Rz. 35

Zwar haben die Krankenkassen als Rehabilitationsträger nach dem SGB IX die Verpflichtung,

  • die Möglichkeit von Leistungen zur Teilhabe zu prüfen (§ 9 SGB IX),
  • die Erwerbsfähigkeit zu sichern (§ 10 SGB IX),
  • den Rehabilitationsbedarf zu erkennen und zu ermitteln (§§ 12, 13 SGB IX) und
  • die Teilhabeplanung nach Einwilligung des Leistungsberechtigten durchzuführen (§§ 19 bis 23 SGB IX),

aber diese Verpflichtungen greifen nur, wenn eine Behinderung eingetreten ist oder einzutreten droht (§ 2 Abs. 1 i.V.m. § 7 Abs. 2 SGB IX).
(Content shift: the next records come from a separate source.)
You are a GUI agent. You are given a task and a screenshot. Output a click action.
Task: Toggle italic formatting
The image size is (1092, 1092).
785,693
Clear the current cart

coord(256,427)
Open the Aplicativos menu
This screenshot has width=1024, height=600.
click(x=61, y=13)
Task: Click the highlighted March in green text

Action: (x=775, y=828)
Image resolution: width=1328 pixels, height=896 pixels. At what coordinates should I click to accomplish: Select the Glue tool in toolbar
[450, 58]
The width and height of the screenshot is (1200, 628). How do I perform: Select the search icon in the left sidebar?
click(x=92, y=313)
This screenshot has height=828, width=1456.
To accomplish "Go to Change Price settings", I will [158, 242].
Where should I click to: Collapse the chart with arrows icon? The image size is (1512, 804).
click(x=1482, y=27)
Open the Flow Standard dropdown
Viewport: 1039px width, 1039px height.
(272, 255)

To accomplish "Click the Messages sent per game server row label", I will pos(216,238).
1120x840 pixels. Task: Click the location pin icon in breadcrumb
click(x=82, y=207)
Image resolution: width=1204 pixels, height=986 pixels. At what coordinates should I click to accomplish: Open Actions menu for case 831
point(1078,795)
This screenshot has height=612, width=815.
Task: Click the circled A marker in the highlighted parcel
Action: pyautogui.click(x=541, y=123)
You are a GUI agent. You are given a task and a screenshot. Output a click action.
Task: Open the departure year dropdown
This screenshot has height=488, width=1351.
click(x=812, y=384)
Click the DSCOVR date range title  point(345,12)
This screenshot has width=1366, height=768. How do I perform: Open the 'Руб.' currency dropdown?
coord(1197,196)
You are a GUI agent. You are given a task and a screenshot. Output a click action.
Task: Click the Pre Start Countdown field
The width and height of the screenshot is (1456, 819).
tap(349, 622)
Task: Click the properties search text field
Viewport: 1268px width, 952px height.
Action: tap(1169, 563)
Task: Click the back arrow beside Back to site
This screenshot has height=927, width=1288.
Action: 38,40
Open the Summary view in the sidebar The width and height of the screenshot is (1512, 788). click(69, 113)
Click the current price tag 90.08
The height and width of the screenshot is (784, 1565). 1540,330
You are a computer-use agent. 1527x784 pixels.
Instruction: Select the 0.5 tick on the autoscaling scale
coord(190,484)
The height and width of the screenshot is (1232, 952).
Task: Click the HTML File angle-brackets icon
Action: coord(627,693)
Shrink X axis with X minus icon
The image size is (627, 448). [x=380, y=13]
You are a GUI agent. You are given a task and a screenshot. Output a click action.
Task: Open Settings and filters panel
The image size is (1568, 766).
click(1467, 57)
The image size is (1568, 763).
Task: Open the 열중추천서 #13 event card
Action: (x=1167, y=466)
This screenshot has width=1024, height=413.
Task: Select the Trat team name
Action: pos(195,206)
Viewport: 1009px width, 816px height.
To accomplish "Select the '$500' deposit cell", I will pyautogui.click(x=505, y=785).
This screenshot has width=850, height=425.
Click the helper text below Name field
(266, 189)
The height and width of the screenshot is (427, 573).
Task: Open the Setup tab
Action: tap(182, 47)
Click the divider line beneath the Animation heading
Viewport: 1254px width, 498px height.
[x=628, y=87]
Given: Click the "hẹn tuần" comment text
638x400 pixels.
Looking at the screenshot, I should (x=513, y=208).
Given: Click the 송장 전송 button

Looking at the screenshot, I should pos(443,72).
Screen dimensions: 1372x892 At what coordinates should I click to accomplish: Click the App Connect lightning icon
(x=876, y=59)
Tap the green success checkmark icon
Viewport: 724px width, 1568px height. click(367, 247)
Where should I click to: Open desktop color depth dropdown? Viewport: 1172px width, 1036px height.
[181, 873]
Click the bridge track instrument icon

Viele arbeitsunfähige Versicherte sind aber weder behindert, noch von Behinderung bedroht. Sie haben jedoch das Bedürfnis, von der Krankenkasse Unterstützung und Beratung zu erhalten – insbesondere bei länger andauernder Arbeitsunfähigkeit. Ziel ist die Erlangung der Arbeitsfähigkeit und die Abklärung von medizinischen Leistungen zur Besserung des Gesundheitszustandes. Mit § 44 Abs. 4 übernimmt die Krankenkasse hier die Funktion des "Kümmerers" – allerdings nur dann, wenn der Versicherte das auch möchte; bei einer fehlenden Einwilligung des Versicherten bzw. bei Widerruf der Einwilligung darf die Krankenkasse den Versicherten in ihrem Leistungsgeschehen nicht benachteiligen. Außerdem dürfen die Mitwirkungspflichten gemäß den §§ 60 ff. SGB I einschließlich der Folgen bei fehlender Mitwirkung von der Krankenkasse im Zusammenhang mit § 44 Abs. 4 nicht angewandt werden.

 

Rz. 36

Wenn der Versicherte der Durchführung eines "Krankengeldfallmanagements" i.S.d. § 44 Abs. 4 zugestimmt hat, erfolgt in der Praxis ein erstes persönliches oder telefonisches "Beratungsgespräch" zwischen dem Sachbearbeiter der Krankenkasse (i.d.R. Krankengeldfallmanager) und dem Versicherten. Damit die Krankenkasse später Maßnahmen vorschlagen und auf eine Antragstellung hinwirken kann, benötigt sie hierzu vom Versicherten meist noch zusätzliche Informationen – und zwar je nach Bedarf z.B.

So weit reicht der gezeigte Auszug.